Honoring a campaign promise, President Biden will forgive $10,000 in personal student-loan debt owed by about 40 million college borrowers. The only people ineligible for this bonanza will be single persons who make more than $125,000 a year or married people making more than $250,000.

Biden’s Department of Education released its loan-forgiveness application a few days ago, which is incredibly simple. Applicants must state their annual income to determine eligibility, and most will not be required to verify their income with tax returns or other supporting documents.

Critics say Biden’s distribution plan lacks adequate protections against fraud. People who make $129,000 a year may falsely claim they make less than $125,000 to receive $10,000 in debt relief.
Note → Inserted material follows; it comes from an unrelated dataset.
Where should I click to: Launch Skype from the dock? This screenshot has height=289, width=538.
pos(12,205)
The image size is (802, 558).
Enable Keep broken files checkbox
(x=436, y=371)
Although President Biden’s loan forgiveness scheme has plenty of flaws, I’m in favor of it. Millions of Americans took out modest student loans to enroll in college and then dropped out without benefiting from their educational experience. Wiping out $10,000 in student-loan debt (or $20,000 for Pell Grant recipients) will free many borrowers from all their student debt. I’m okay with that.

Moreover, I’m not too concerned about fraud. The only student borrowers who might scam the program are single individuals making over $125,000 or married couples making over $250,000.
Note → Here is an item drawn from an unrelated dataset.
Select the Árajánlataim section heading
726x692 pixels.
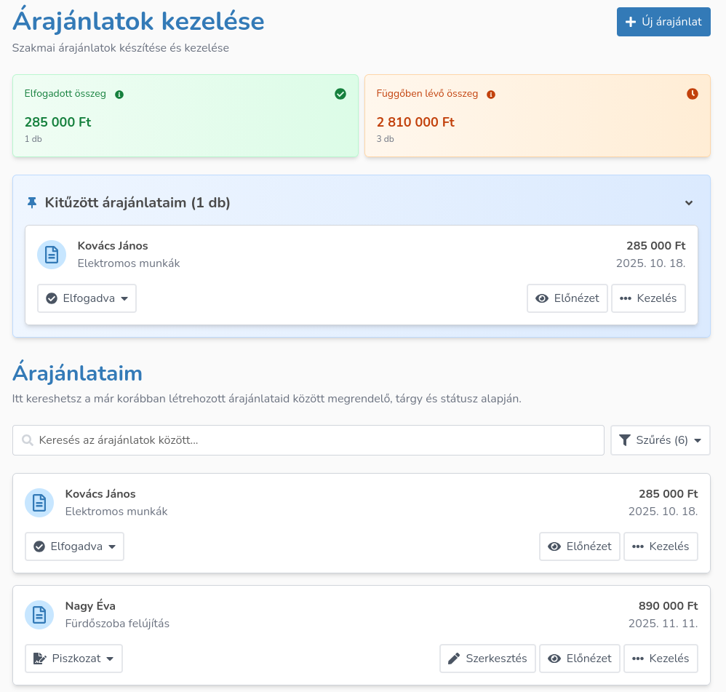(x=76, y=373)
These high-income individuals are not likely to fraudulently mispresent their income to get a paltry ten grand in student-loan forgiveness. In any event, the Biden administration promises to ask about 5 million loan-forgiveness applicants to verify their income–targeting people with six-figure salaries.

Let’s face it. The feds don’t really care if student borrowers pay back their loans. The Department of Education paused student-loan payments for nearly three years.  The suckers who made their monthly student-loan payments are eligible for a refund.

About nine million people are enrolled in income-based repayment plans (IBRPs), allowing them to make modest loan payments so low they don’t even cover accruing interest.  Virtually all those people will never pay back their student loans.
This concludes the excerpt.